Il pourrait – potentiellement – y avoir des morilles, en effet. Mais il m'est arrivé de passer des journées entières dans ces coins sans jamais en voir une. Avec l'expérience, je dirais que c'est probablement dans le dernier tiers de la poussée (ici vers le 20 avril) que l'on a le plus de chances d'en trouver de beaux exemplaires. Mais il y a aussi de la concurrence... le nombre de voitures garées le long des ripisylves en avril est impressionnant.
Dès lors que le terrain devient plus pentu et difficile, on voit proportionnellement beaucoup de moins de courageux...

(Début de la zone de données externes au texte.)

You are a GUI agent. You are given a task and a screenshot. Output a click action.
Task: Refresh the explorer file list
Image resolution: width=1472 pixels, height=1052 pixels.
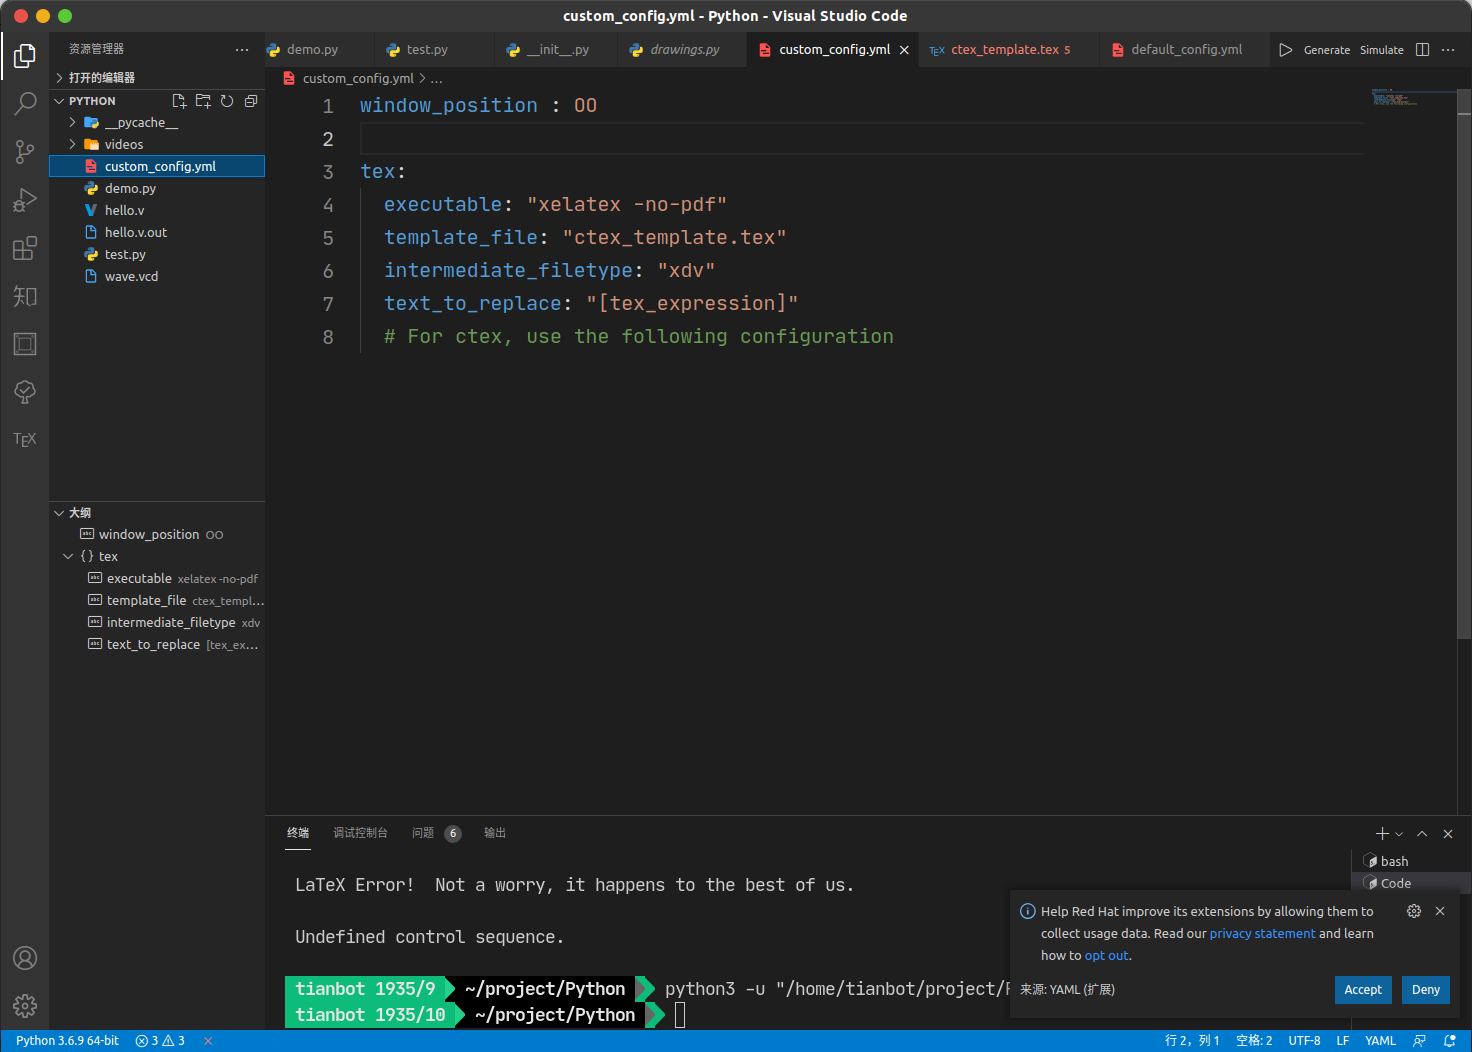point(227,101)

Les plus belles récoltes, je les fais tous les ans au sommet d'un ravin d'au moins 80 mètres de profondeur. Tout en bas, un ruisseau toujours un peu tempétueux, à cause de la fonte des neiges. Je me dirige discrètement vers le ruisseau, le traverse, et je grimpe en commençant à regarder sous les hêtres, les frênes et les érables, parsemés d'Equisetum hyemalis. Parfois, de gros exemplaires groupés çà et là par 2 ou 3 se cachent sous les feuilles.
Plus je grimpe, plus j'en trouve. Arrivé quasiment en haut du ravin, j'ai une zone dont la pente est un peu moins forte, où les vieux frênes dominent, au pied desquels tentent de pousser de jeunes érables. Il n'est pas rare que j'y récolte, outre quelques noires à proximité d'un écoulement riche en tuf calcaire (travertin), une bonne trentaine de jaunes bien camouflées sous les feuilles, parmi les jeunes érables. Tous les ans, je fais le même type de récolte... J'y croise quasiment jamais personne, tandis qu'en bas, là où coule la rivière et que le terrain est presque plat, c'est la foule des grands jours!!!